One day, she had a realization: the bar only had seven ingredients. The bar smelled sweet and rural, like the farm store. But what if she could make a soap that smelled like her memories and the memories of her friends? Soap that smelled like wild weekends and good friends, like taking a shower in the warm desert air, like washing in a stream in the mountains, like that woody bar in a little town outside of Grass Valley where she learned to play pool and drink whiskey straight. And with these soaps, she could go back to those moments every morning before things got chaotic with back-to-back meetings and a mile long backlog of emails.
She is not alone. Within a week of her launch on March 15, 2013, most of her soaps had sold out. Two weeks later and one week before she left her job, she got a huge order for shaving kits that smelled like leather, whiskey, and bacon from Fab.com, a notoriously chic design company. Oprah.com recommended the Whiskey Shaving kits up as their #1 Father’s Day gift choice. Urban Daddy recently wrote “If you could somehow fuse the general feel of colonial America with the general mad genius soap-mastery of Tyler Durden from Fight Club, you’d get... something really weird. Like these soaps. Which, by personal hygiene fragrance standards, are a little weird. Good weird.”

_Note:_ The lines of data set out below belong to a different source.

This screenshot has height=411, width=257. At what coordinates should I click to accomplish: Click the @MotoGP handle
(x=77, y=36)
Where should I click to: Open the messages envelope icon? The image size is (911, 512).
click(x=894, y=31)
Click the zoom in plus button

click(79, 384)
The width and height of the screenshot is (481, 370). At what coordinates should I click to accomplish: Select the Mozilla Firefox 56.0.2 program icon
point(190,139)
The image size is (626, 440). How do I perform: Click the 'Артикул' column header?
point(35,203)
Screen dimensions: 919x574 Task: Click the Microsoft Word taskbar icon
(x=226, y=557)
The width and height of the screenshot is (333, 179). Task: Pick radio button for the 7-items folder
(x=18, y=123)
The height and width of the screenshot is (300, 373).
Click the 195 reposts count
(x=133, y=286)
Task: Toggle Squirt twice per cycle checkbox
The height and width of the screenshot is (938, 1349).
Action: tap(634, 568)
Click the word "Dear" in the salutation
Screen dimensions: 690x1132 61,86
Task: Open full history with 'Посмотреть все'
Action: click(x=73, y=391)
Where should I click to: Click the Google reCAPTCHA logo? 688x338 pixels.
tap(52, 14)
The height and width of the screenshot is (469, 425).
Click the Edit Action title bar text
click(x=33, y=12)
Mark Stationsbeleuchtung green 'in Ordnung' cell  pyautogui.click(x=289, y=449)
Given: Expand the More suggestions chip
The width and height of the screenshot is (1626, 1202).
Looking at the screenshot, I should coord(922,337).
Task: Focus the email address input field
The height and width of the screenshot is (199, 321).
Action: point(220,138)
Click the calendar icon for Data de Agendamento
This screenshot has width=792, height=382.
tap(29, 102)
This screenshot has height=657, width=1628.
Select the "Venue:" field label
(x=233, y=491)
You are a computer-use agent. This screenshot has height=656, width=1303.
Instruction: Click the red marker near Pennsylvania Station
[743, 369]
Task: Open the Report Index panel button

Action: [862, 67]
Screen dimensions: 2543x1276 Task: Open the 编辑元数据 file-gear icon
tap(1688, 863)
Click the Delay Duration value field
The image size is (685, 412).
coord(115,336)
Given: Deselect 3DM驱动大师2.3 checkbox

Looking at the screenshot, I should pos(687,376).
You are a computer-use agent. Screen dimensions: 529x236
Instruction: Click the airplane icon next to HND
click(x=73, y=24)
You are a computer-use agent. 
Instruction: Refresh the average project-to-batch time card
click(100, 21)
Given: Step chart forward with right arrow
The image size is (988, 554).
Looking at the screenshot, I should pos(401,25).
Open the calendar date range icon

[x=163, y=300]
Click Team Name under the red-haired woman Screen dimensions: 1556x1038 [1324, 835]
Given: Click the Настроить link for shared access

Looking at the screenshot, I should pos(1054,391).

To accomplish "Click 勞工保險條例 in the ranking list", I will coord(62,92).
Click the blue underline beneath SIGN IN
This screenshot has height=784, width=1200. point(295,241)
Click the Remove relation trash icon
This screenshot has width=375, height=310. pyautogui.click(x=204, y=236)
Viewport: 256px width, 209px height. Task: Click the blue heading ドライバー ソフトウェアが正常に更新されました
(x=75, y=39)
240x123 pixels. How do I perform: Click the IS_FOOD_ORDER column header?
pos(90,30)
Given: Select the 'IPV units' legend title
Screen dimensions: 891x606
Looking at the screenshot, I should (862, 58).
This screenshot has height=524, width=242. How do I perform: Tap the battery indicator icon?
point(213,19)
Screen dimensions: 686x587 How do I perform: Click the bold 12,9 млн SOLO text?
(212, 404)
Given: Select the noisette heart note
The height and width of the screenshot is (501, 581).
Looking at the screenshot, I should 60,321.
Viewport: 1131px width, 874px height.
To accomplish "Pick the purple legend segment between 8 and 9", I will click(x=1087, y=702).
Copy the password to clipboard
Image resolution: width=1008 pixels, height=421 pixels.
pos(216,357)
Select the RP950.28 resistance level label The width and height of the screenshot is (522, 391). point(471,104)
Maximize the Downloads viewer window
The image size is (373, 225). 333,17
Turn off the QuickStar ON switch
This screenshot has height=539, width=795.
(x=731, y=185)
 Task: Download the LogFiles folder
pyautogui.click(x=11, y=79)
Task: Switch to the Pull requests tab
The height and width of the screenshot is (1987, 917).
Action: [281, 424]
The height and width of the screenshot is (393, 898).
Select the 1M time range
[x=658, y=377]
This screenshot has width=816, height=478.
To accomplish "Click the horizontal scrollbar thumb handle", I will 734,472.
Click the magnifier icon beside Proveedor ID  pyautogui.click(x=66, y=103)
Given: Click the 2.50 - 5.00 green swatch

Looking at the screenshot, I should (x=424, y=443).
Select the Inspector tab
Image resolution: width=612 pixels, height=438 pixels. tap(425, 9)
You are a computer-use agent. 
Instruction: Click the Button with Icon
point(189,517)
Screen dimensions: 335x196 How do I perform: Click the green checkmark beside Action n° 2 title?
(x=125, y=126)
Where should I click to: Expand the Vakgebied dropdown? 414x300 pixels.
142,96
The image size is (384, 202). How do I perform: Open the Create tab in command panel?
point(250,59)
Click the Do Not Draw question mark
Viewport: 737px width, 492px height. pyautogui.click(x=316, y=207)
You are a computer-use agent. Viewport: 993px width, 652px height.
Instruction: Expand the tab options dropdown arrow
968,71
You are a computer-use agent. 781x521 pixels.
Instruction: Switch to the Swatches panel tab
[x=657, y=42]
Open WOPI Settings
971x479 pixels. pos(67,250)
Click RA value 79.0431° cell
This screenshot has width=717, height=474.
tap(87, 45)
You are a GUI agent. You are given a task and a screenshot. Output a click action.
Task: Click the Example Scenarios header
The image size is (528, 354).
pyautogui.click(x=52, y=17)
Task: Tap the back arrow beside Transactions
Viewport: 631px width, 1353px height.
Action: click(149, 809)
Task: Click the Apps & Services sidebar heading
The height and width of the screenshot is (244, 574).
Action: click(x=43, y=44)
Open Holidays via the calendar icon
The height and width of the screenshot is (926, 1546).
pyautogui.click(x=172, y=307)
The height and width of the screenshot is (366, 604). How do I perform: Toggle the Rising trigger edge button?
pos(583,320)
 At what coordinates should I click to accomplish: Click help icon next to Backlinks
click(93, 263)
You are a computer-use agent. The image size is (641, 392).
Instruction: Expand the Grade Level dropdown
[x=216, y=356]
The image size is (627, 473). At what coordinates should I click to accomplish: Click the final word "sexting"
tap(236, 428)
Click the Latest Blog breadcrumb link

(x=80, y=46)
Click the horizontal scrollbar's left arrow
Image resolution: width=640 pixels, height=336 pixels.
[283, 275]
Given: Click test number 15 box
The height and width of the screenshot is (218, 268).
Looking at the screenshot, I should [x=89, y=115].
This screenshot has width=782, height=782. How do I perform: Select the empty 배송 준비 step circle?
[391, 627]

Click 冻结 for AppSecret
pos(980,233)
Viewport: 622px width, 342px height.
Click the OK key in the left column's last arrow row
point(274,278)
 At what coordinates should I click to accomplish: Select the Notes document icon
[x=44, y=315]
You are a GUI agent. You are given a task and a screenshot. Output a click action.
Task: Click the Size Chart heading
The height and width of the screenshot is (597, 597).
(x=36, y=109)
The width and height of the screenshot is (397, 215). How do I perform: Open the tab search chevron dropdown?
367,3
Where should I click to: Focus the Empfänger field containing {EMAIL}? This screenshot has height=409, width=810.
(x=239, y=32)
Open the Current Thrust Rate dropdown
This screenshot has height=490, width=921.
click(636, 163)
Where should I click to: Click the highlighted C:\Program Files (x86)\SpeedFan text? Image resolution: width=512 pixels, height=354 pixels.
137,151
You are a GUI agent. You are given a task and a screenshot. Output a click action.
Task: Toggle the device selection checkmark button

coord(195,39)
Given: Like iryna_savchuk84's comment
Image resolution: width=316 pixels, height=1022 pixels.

“We’re trying to keep up with demand. When people hear of what we’re doing, either they go ballistic and want to buy everything or they shrug. I’ve found that the people who want to buy everything are people just like me, and the people who shrug, well, they remind me of old me,” Vincent laughs. “My customers are amazing, sending me photos of Vikings riding unicorns over the moon and stuff. I think I get as much from them as they get from me. We inspire each other!”
Since launch, Outlaw Soaps has doubled their soap offering and has started sending out lotion samples. They even designed a cup and soap holder for the shower... you know, for coffee. Or beer. Or whiskey. “It’s a balance between keeping the products people love, like ‘Fire in the Hole’ campfire soap or ‘Orange Grove’ orange and grass soap, and inventing new things. I’m an inventor, but I still have a responsibility to my friends and customers. When I run out of bacon soap, I’m in big trouble.”
Bacon soap? Campfire soap? Orange soap? It’s certainly not your average soap. But it’s not the soap for average people.
About Outlaw Soaps
Outlaw Soaps can change the experience of showering into a night on the trail, a roll in the grass, a night out with friends, or a day in the breezes of Joshua Tree. It’s not just about smelling “pretty.” Some of the best smells aren’t “pretty,” but they are better than pretty… they’re real.
Founded on January 3, 2013 and launched on March 15, 2013, Outlaw Soaps is based in Oakland and made by hand by husband and wife team Russ and Danielle Vincent. The soaps are available for sale online at http://www.outlawsoaps.com
Outlaw Soaps’ ecological footprint is very small, using only biodegradable packaging and reusable mixing containers. No animals were harmed in the manufacture or testing of the soaps.